Researcher conducting experiment in forensic DNA lab
APCCF Dr.Sugato Dutt interacting with researchers in Forensic DNA lab
Researchers during their lab work in Forensic DNA lab
Dr. Pradeep performing a Gel electrophoresis of amplified DNA for species identification at CCMB - LaCONES.
The nuclear DNA of animals contains short tandem repeats (STR) comprised of 2-6 base pair units that are scattered along the autosomal and sex chromosomes (Dawnay et al. 2008). STR loci display high levels of polymorphism that is detected as length polymorphism by PCR amplification with locus-specific primers. The amplified DNA is analyzed by direct sizing with Gel electrophoresis. If two evidence samples exhibit the same alleles at a suite of different loci, the probability of the samples originating from the same individual is inferred from the frequency distribution of the observed alleles in a database of the species of interest. The Forensic DNA Section performs STR analysis for purposes of individual identification, assignment of population of origin, parentage determination and species identification (Gaur et al. 2004).

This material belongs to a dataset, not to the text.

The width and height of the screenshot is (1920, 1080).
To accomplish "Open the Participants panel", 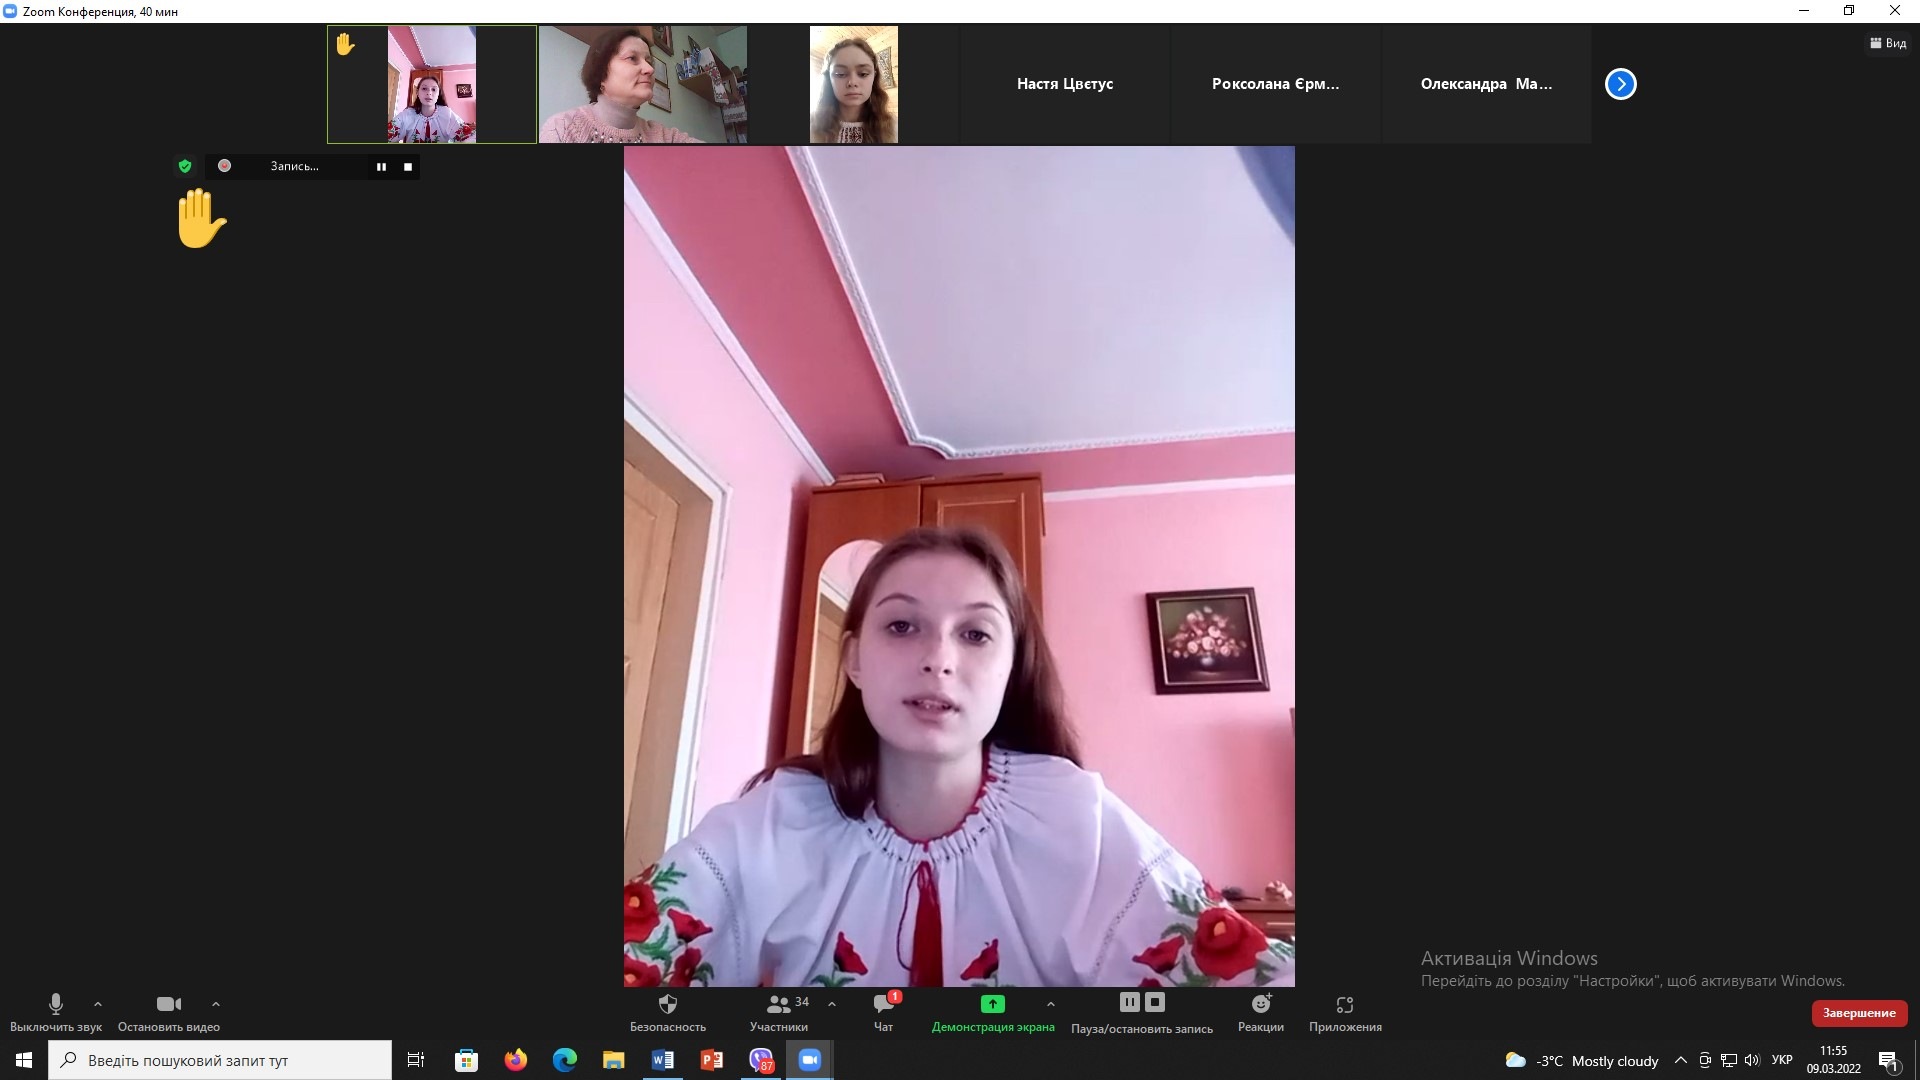I will pyautogui.click(x=779, y=1004).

This Forensic DNA lab uses PCR amplification of the sex chromosome loci ZFX (Aasen and Medrano, 1990) and SRY (Pomp et al. 1995) to determine the gender origin of mammalian samples. The amplification products are analyzed by direct sizing with polyacrylamide gel electrophoresis. Females exhibit a single ZFX amplification product originating from the two X chromosomes. Males exhibit two differently sized amplification products: one from the ZFX on the X chromosomes and a second from the SRY locus exclusive to the mammalian Y chromosome. This Forensic DNA lab also uses PCR amplification of the sex chromosome locus CHD (Griffiths et al. 1996) to determine the gender origin of bird samples. The amplification products are analyzed by direct sizing with polyacrylamide gel electrophoresis. Gender determination in birds differs from mammals in that females rather than males exhibit heterogamety. CHD, the chromo-helicase binding protein, is present as a pair of duplicated gene loci on the W and Z chromosomes. Female birds have both W and Z chromosomes, whereas males have two Z chromosomes. The presence of the W chromosome marker is diagnostic for the female sex in most non-ratite birds (except the family of flightless birds)
Dr. Sivaprakasam extracting DNA from unknown tissue sample at CCMB - LaCONES.